Timothy Bradley battled to a split-decision triumph over Juan Manuel Marquez to retain his World Boxing Organization welterweight title.
Bradley remained unbeaten, and denied 40-year-old Marquez a world title in a fifth weight class.
The bout featured the last two fighters to beat Filipino ring hero Manny Pacquiao going head-to-head in a close, tactical contest.
To the jeers of a pro-Marquez crowd at the Thomas and Mack Center, two judges awarded the bout to Bradley, 116-112 and 115-113, while the third judge saw it 115-113 for Marquez.
Bradley almost sent Marquez down with a left hook in the closing seconds of the 12th.
The 30-year-old US champion — 10 years younger than Marquez — was the aggressor through much of the fight, but he avoided the kind of brutal slugfest he endured in a unanimous decision victory over Ruslan Provodnikov in March that left him nursing a concussion.
Even so, Bradley said this decision offered no room for the kind of argument that greeted his controversial victory over Pacquiao in June of last year.
“He couldn’t touch me,” Bradley said. “I gave him a boxing lesson.”
Marquez kept it close, and rocked the champion in the ninth, insisting he thought he’d done enough to earn the victory.

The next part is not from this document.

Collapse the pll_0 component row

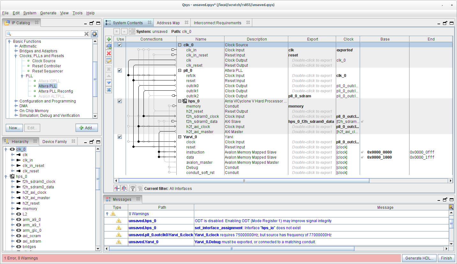click(x=180, y=71)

“I know I did my job and I’m happy with what I’ve done,” said Marquez, who fell to 55-7 with one drawn and 40 knockouts. “I landed the best shots . . . to win a fight it’s not always necessary to win by KO.”
Marquez is no stranger to disappointing decisions. He endured two narrow defeats and a draw against Pacquiao before stunning “Pac-Man” with a sixth-round knockout in their fourth fight in December.
“I’ve been robbed six times in my career,” Marquez said. “I clearly won the fight.”
On the undercard, former champion Orlando Salido knocked out Orlando Cruz in the seventh round to regain the vacant WBO featherweight title.
Salido improved to 40-12-2 with 28 knockouts while Cruz, who made headlines as the first openly gay pro fighter, fell to 20-3-1 with 10 wins inside the distance.
Two-time Olympic gold medalist Vasyl Lomachenko of Ukraine made an impressive professional debut with a fourth-round knock-out of jose Ramirez in a scheduled 10-round bout.
Lomachenko, who was born in the Odessa region, won gold medals at the 2008 and 2012 Olympics. He also won world boxing titles in 2009 and 2011, along with a European championship gold medal in 2008.